What to work on.
A. In the forum thread about a husband's conversations with his co-workers, how long has the first poster been married?
B. Continue the forum thread about a husband's conversations with his co-workers, picking up right after its last line.

# Someone please help...My husband inappropriate conversation



## See1drea (Sep 11, 2012)

Hello,

I really need someone to give me some advise...please I need help.

My husband and I have been married for almost ten years. Throughout the years he has always develop relationships with his co workers mostly women because of the field that he is in. I Found out recently that he had an inappropriate relationship with one of his co workers. My husband said he gave this co worker a complement regarding her hair...from there she wanted more attention so she called him all the time. She always wanted to go for lunch with him...which he would go sometime. She send him email saying I miss you for which he reply miss you too. It broke my heart when I saw these emails. According to my husband she asked him if he did not have a seven year hitch yet from his marriage...that is when he told her that there relationship was inappropriate and should be stop. I found out about this 4am in the morning when my husband black when off with a text from this co worker saying "you're right" that is when my husband came clean with me....I am not sure what to believe and if my husband is being honest about everything. Anyways, three months later and again i notice an email conversation with my husband a different co worker talking about his muscles, my husband sent a picture of a man in a muscle t and a shorts saying for your imagination, she reply that all the muscle you have, he reply saying is muscle is grey not black, she saying is it that old....am I reading into things are should be worried about what going with my husband....and aren't these conversation inappropriate????


----------



## WalkingInLight (Aug 14, 2012)

See1drea said:


> Hello,
> 
> I really need someone to give me some advise...please I need help.
> 
> My husband and I have been married for almost ten years. Throughout the years he has always develop relationships with his co workers mostly women because of the field that he is in. I Found out recently that he had an inappropriate relationship with one of his co workers. My husband said he gave this co worker a complement regarding her hair...from there she wanted more attention so she called him all the time. She always wanted to go for lunch with him...which he would go sometime. She send him email saying I miss you for which he reply miss you too. It broke my heart when I saw these emails. According to my husband she asked him if he did not have a seven year hitch yet from his marriage...that is when he told her that there relationship was inappropriate and should be stop. I found out about this 4am in the morning when my husband black when off with a text from this co worker saying "you're right" that is when my husband came clean with me....I am not sure what to believe and if my husband is being honest about everything. Anyways, three months later and again i notice an email conversation with my husband a different co worker talking about his muscles, my husband sent a picture of a man in a muscle t and a shorts saying for your imagination, she reply that all the muscle you have, he reply saying is muscle is grey not black, she saying is it that old....am I reading into things are should be worried about what going with my husband....and aren't these conversation inappropriate????

Data.
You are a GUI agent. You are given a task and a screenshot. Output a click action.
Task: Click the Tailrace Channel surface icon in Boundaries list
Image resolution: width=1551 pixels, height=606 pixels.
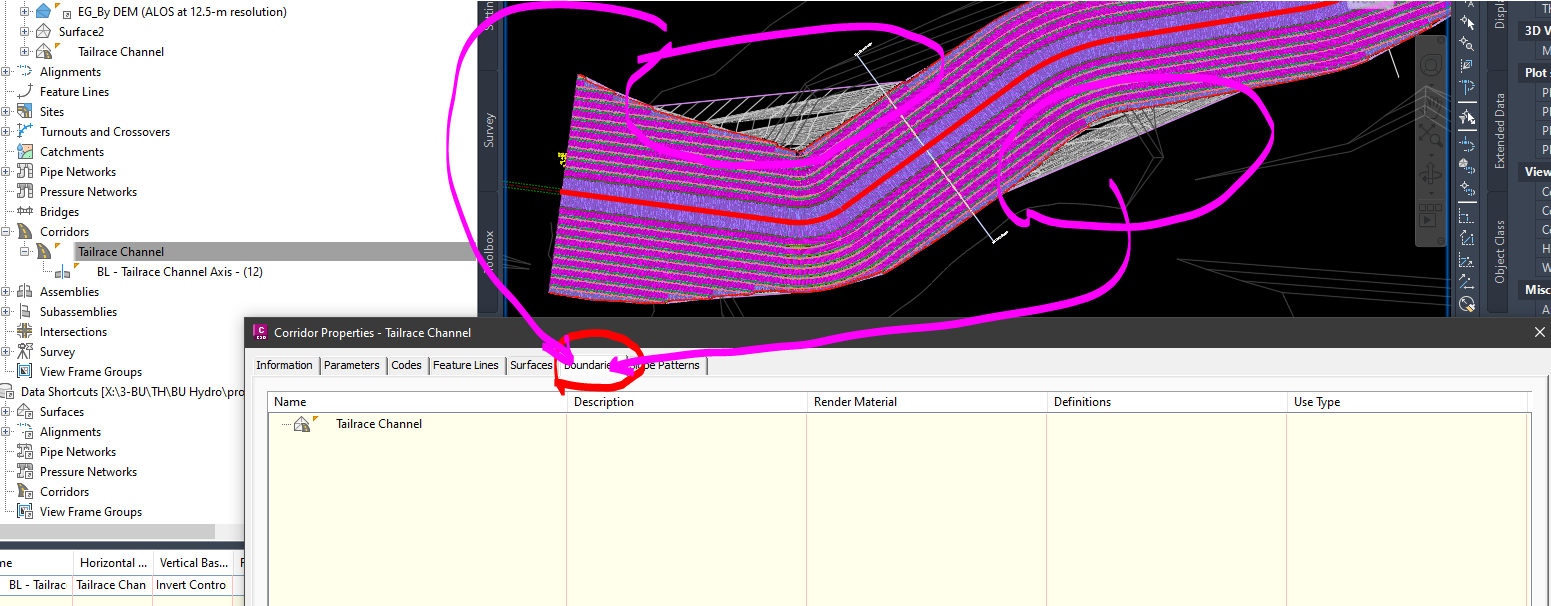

Responses to the tasks.
A. Almost ten years.

B.
My advice would be to take your story to the coping with infidelity section. What your husband is doing is not just "inappropriate," it is cheating. Emotional Affairs, such as the ones your husband seems intent on fermenting, often lead to physical affairs - not all the time, but it's something you should be aware of.

All the best.


----------



## underwater2010 (Jun 27, 2012)

I am a BS due to EA....he is walking a fine line right now. It starts at general conversation, flirting, lunches, coffee and then PA. You need to put your foot down on these "friendships". He is not showing concern for proper bounderies. Let him know that he can also be brought up on sexual harrasement charges by these coworkers if things go bad.


----------



## See1drea (Sep 11, 2012)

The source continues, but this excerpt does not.